Recurrent deletions in the SARS-CoV-2 spike glycoprotein drive antibody escape – Science Magazine

Eluding detection

Influenza viruses evade immunity initiated by previous infection, which explains recurrent influenza pandemics. Unlike the error-prone RNA-dependent RNA polymerase of influenza, severe acute respiratory syndrome coronavirus 2 (SARS-CoV-2) and related viruses contain polymerases with proofreading activity. However, proofreading cannot correct deletions, which during a long-term persistent infection could result in the generation of viruses showing alteration of entire stretches of amino acids and the structures they form. McCarthy et al. identified an evolutionary signature defined by prevalent and recurrent deletions in the spike protein of SARS-CoV-2 at four antigenic sites. Deletion variants show human-to-human transmission of viruses with altered antigenicity.

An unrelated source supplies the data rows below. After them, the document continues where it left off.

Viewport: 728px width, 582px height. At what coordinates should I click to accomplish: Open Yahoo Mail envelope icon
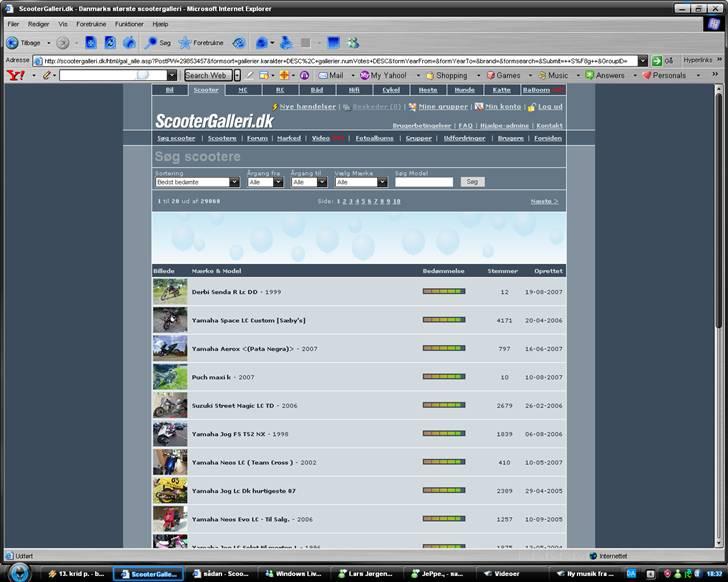[x=322, y=75]
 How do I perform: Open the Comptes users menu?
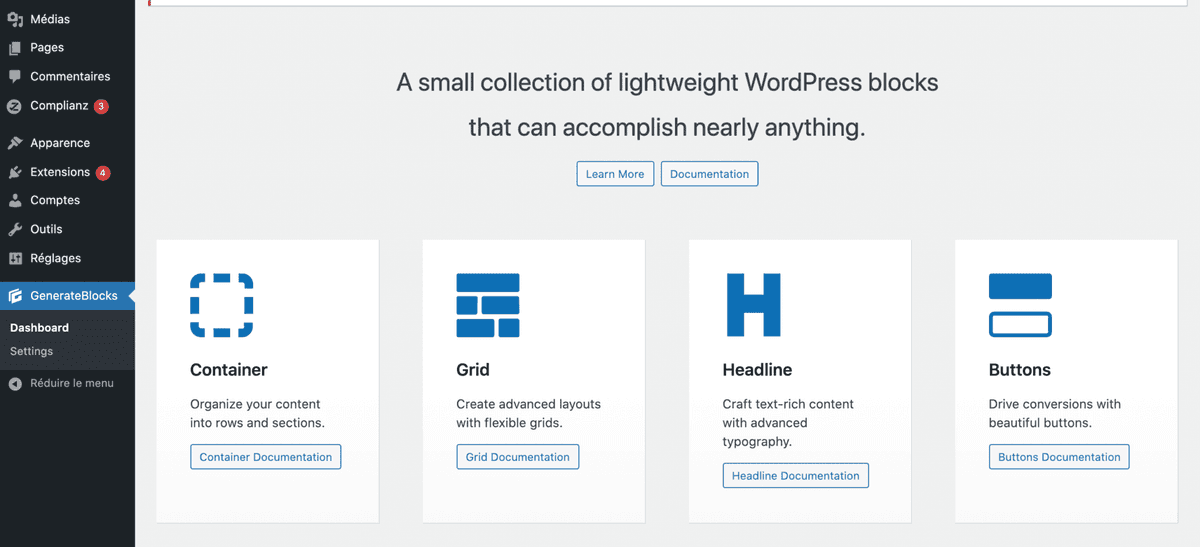(x=54, y=200)
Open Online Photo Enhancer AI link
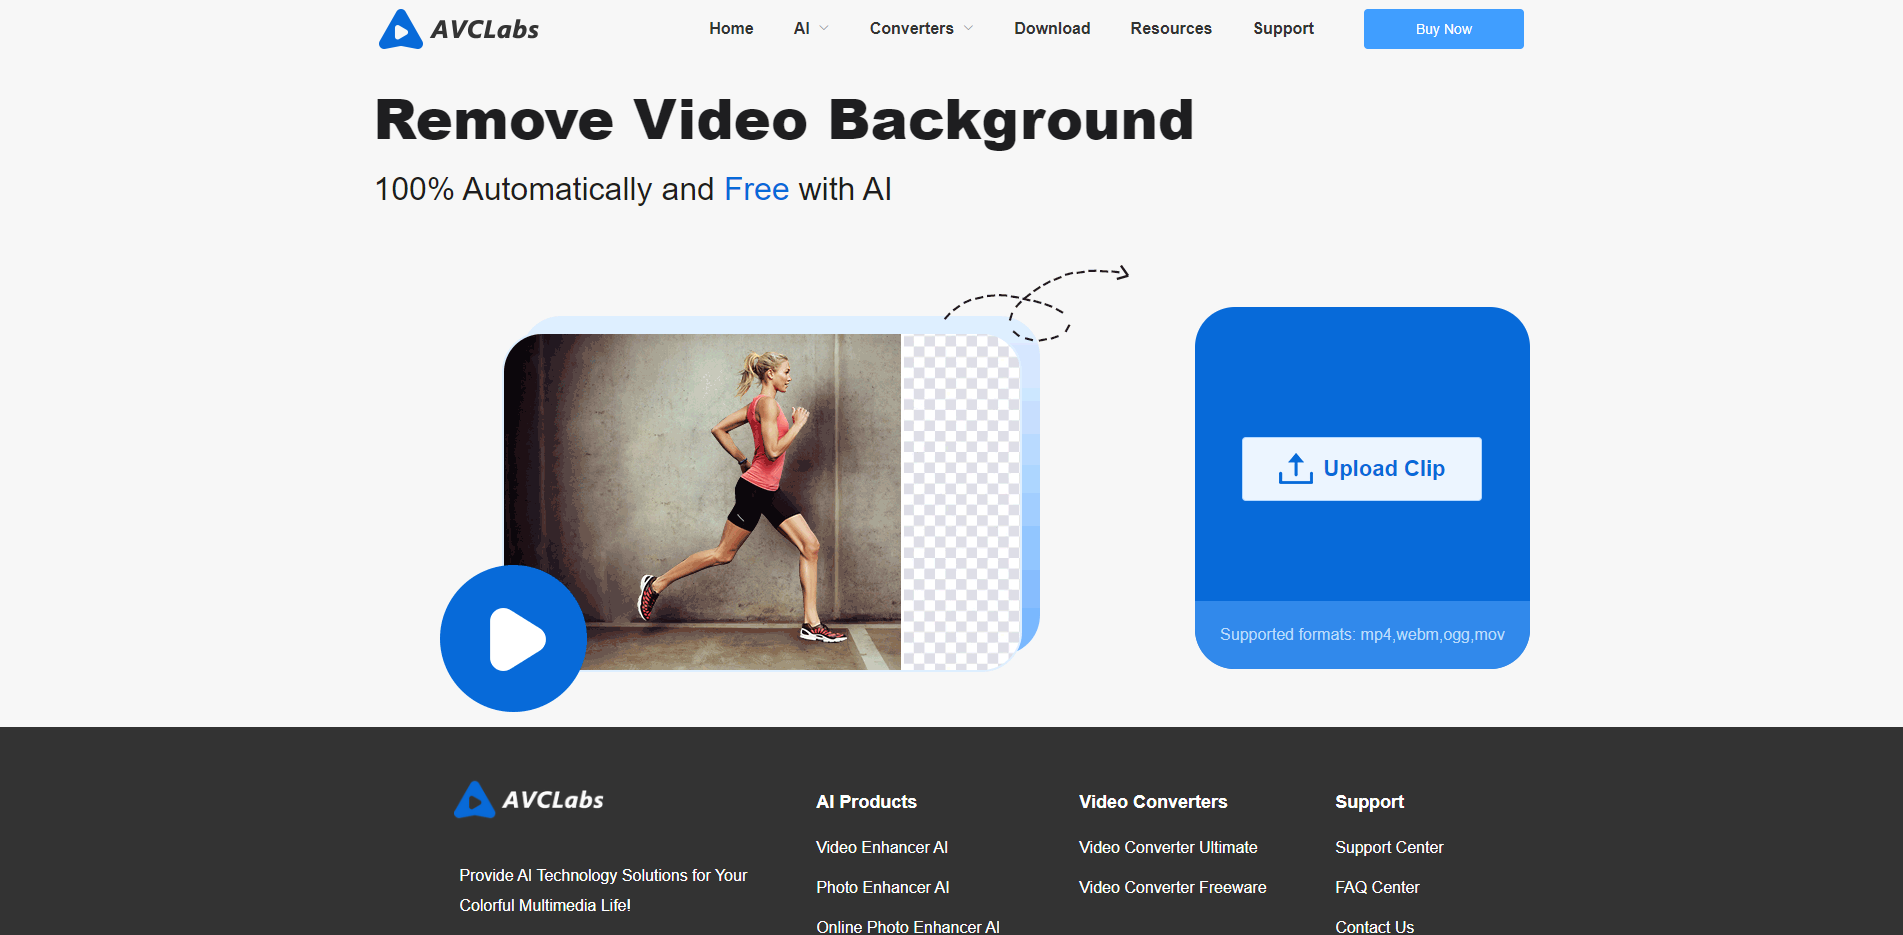The height and width of the screenshot is (935, 1903). coord(908,926)
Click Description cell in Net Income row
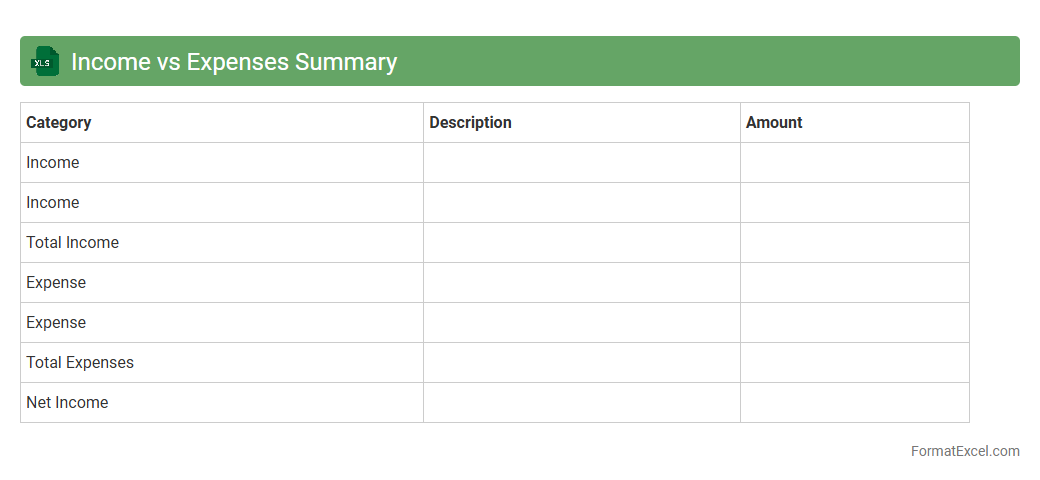Image resolution: width=1040 pixels, height=480 pixels. click(581, 402)
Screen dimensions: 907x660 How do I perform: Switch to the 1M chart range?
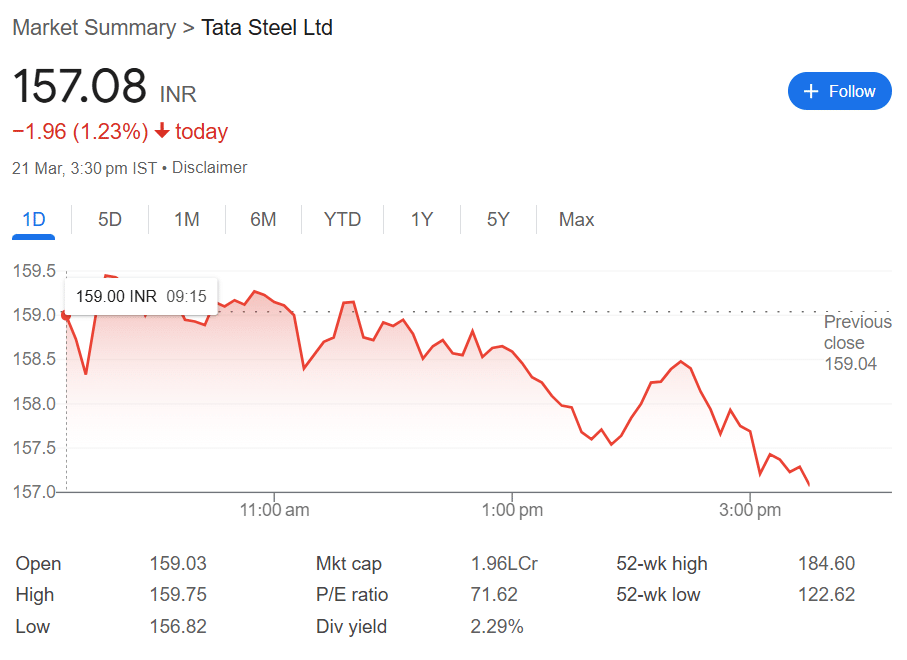point(187,220)
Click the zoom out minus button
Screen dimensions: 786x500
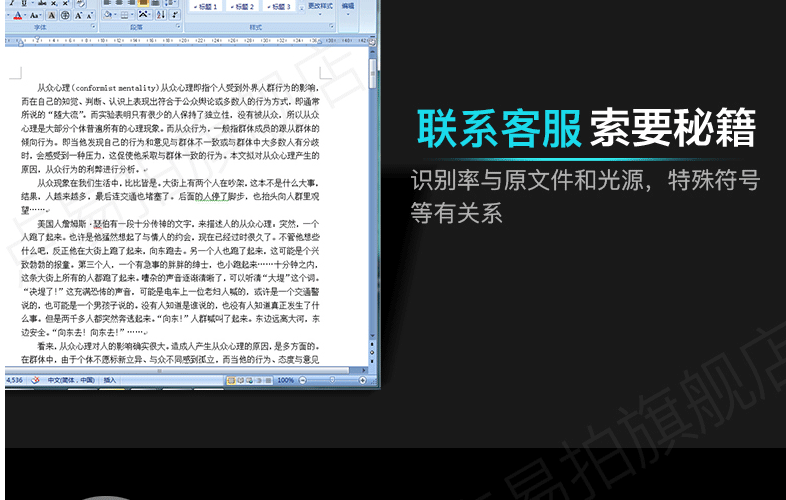[301, 381]
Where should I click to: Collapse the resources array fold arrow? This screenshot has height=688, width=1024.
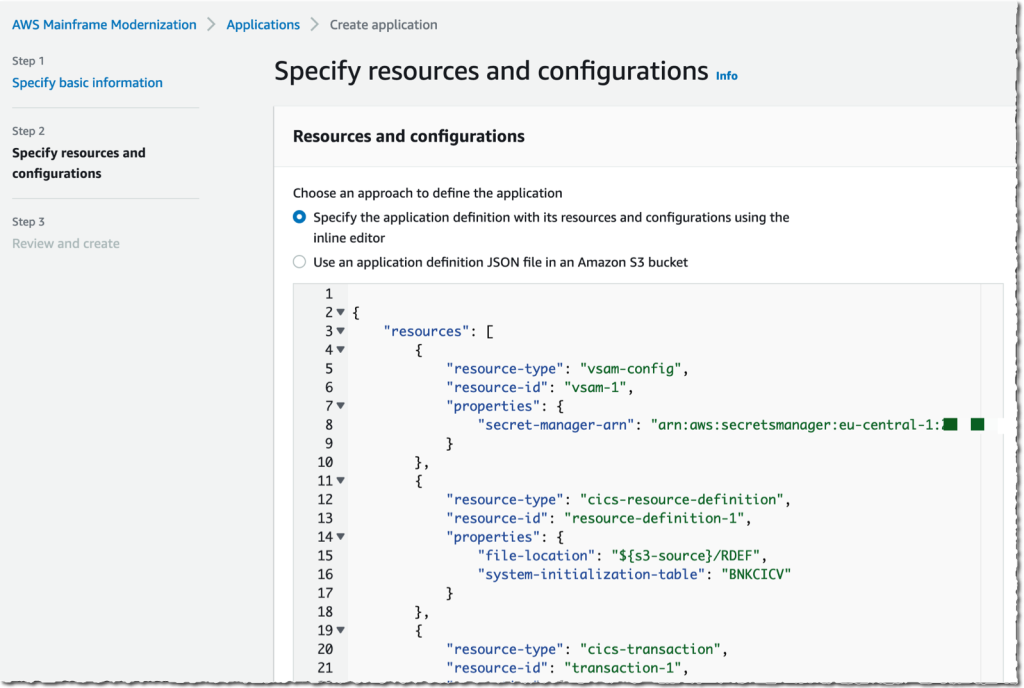coord(338,330)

Science, this issue p. 1139

Abstract

Zoonotic pandemics, such as that caused by severe acute respiratory syndrome coronavirus 2 (SARS-CoV-2), can follow the spillover of animal viruses into highly susceptible human populations. The descendants of these viruses have adapted to the human host and evolved to evade immune pressure. Coronaviruses acquire substitutions more slowly than other RNA viruses. In the spike glycoprotein, we found that recurrent deletions overcome this slow substitution rate. Deletion variants arise in diverse genetic and geographic backgrounds, transmit efficiently, and are present in novel lineages, including those of current global concern. They frequently occupy recurrent deletion regions (RDRs), which map to defined antibody epitopes. Deletions in RDRs confer resistance to neutralizing antibodies. By altering stretches of amino acids, deletions appear to accelerate SARS-CoV-2 antigenic evolution and may, more generally, drive adaptive evolution.